Tissue engineering strategies aim at controlling the behavior of individual cells to stimulate tissue
formation. This control is achieved by mimicking signals that manage natural tissue development
or repair. Flow perfusion bioreactors that create culture environments with minimal diffusion constraints
and provide cells with mechanical stimulation may closely resemble in vivo conditions for
bone formation. Therefore, these culturing systems, in conjunction with an appropriate scaffold and
cell type, may provide significant insight towards the development of in vitro tissue engineering models
leading to improved strategies for the construction of bone tissue substitutes. The objective of
this study was to investigate the in vitro localization of several bone growth factors that are usually
associated with bone formation in vivo by culturing rat bone marrow stromal cells seeded onto
starch-based biodegradable fiber meshes in a flow perfusion bioreactor.
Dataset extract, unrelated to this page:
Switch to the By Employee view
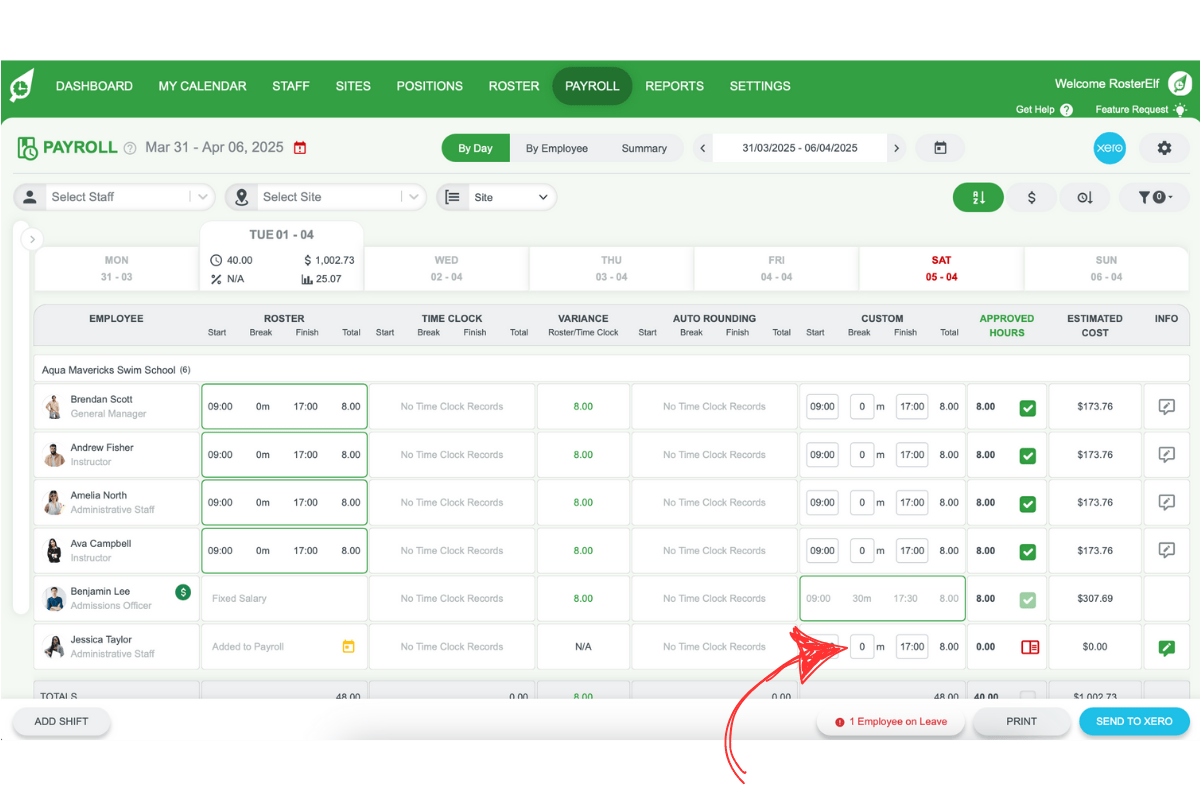Screen dimensions: 1200x800 [x=557, y=148]
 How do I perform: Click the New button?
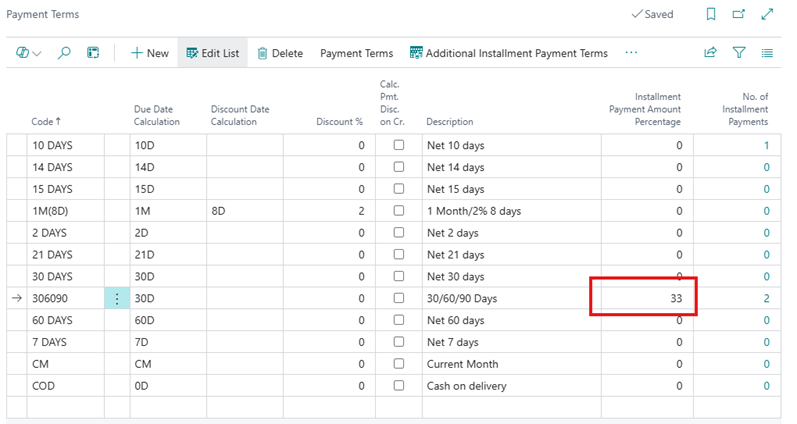point(149,53)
The localization of several
bone-related growth factors–namely, transforming growth factor-
1, platelet-derived growth factor-
A, fibroblast growth factor-2, vascular endothelial growth factor, and bone morphogenetic protein-
2–was determined at two different time points in scaffolds cultured under perfusion conditions
at two different flow rates using an immunohistochemistry technique. The results show the presence
of regions positively stained for all the growth factors considered, except platelet-derived growth
factor-A. Furthermore, the images obtained from the positively stained sections suggest an increase
in the immunohistochemically stained area at the higher flow rate and culture time. These observations
demonstrate that flow perfusion augments the functionality of scaffold/cell constructs grown
in vitro as it combines both biological and mechanical factors to enhance cell differentiation and cell
organization within the construct. This study also shows that flow perfusion bioreactor culture of
marrow stromal cells, combined with the use of appropriate biodegradable fiber meshes, may constitute
a useful model to study bone formation and assess bone tissue engineering strategies in vitro.